Den Übergang zum zweiten Teil bietet ein Überblick der Monate von
Mai bis November 1990 aus westlicher Sicht, in dem die Euphorie des
Anfangs widerklingt (P. Bender).
Der zweite Teil besteht aus wissenschaftlichen Untersuchungen zu
Auswirkungen der Vereinigung: H. Berth u. a. haben in einer
Längsschnittstudie untersucht, wie junge Ostdeutsche die DDR heute
beurteilen - diese Untersuchung haben wir mit freundlicher
Ge¬nehmigung des Verlags in diesem Heft nachgedruckt. Die Autoren
und die Autorin plädieren dafür, ein Anderssein ohne moralische
Bewertung zuzugestehen und Souveränität im Umgang mit Differenz zu
entwickeln (45).
Dieses Ziel könnte als Überschrift nicht nur über die weiteren
Untersuchungen, sondern über das gesamte Thema gesetzt werden.
W. Wagner beschäftigt sich mit der immer noch prozentual hohen
Einschätzung befragter BürgerInnen in den östlichen Bundesländern,
Bürger zweiter Klasse zu sein, sowie der Meinung, der jeweils
andere Teil Deutschlands habe von der Vereinigung mehr profitiert
als man selbst. Dagegen sprechen differenzierte Befragungen zu
einzelnen Bereichen der Lebensverhältnisse von Angleichung in
vielen Bereichen - allerdings abgesehen von der sozialen Gruppe der
aus verschiedenen Gründen tatsächlichen Verlierer.
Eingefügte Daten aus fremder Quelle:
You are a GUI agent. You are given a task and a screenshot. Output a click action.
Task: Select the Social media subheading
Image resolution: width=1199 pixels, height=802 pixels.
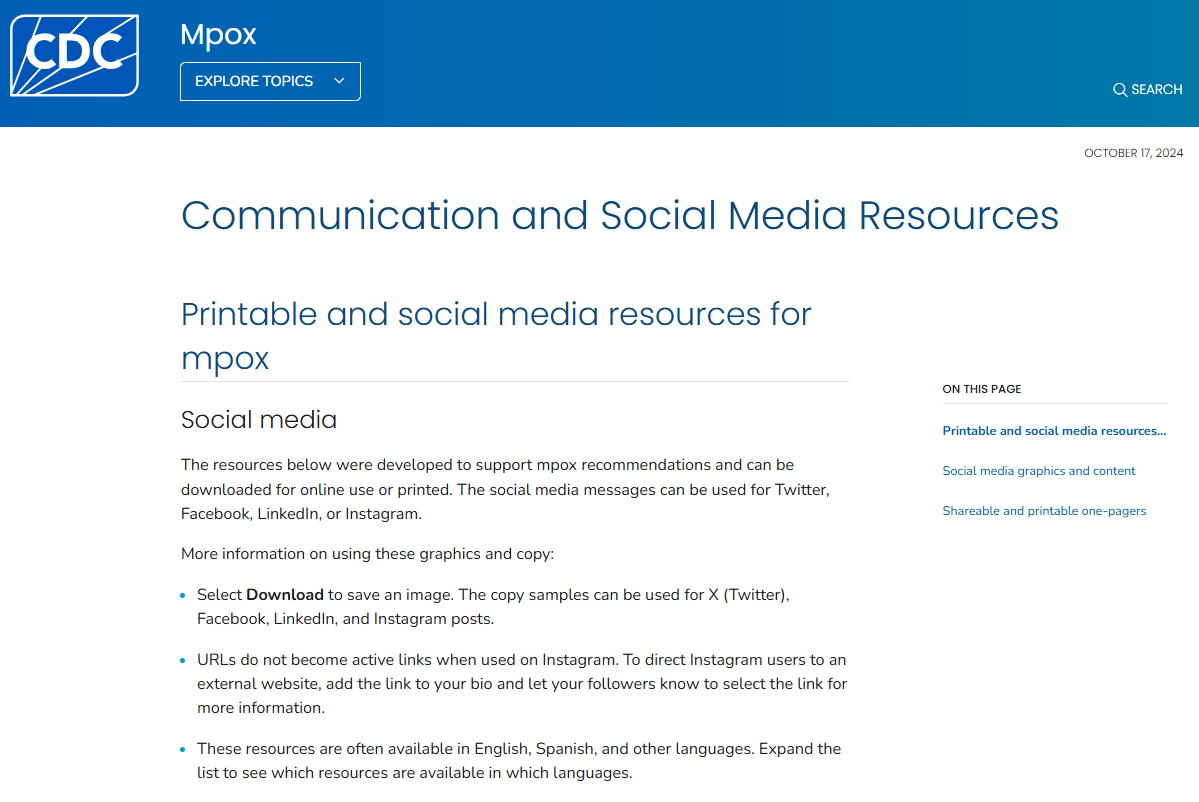pyautogui.click(x=259, y=419)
C. Albani u. a. schildern Erfahrungen der Binnenmigration in
Deutschland von West nach Ost und umgekehrt, von denen die Mehrheit
aus beruflichen Gründen migrierte. H. J. Stiehler schließlich
berichtet über Gemeinsamkeiten und Unterschiede der
Fernsehgewohnheiten in den westlichen und östlichen
Bundesländern.
Die im Vorwort genannte Erfahrung, dass Deutschland nicht so
schnell zusammenwächst und Ost und West nüchterner werden, zieht
sich angenehm durch fast alle Texte des Themas hindurch. Diese
Nüchternheit ermöglicht - wie das Heft zeigt - eine Debatte auf
einer neuen ruhigeren und genaueren Ebene anzuregen, über
Gemeinsamkeiten, Unterschiede, Trennlinien und emotionale
Beunruhigungen zwischen Ost und West und innerhalb von Ost sowie
innerhalb von West ins Gespräch zu kommen. Zusätzlich zu den
geschilderten Aspekten könnte eine Beschäftigung mit den
Verwicklungen, Fehlern und Einbindungen der alten BRD in den
politischen Gesamtkontext im Blick auf die Geschichte beider Teile
und ihrer Vereinigung ein Beitrag zu dieser Debatte sein.
Mir scheint die Veröffentlichung einer Art Familiengeschichte in
dem Heft ebenfalls ein Ausdruck einer ruhigeren Betrachtungsweise:
Vater DDR und Mutter BRD sollen nun endlich ihrer Tochter
Deutschland ihr eigenes Recht geben und von ihr die Erfüllung
eigener Pflichten fordern (J. Hein, 20).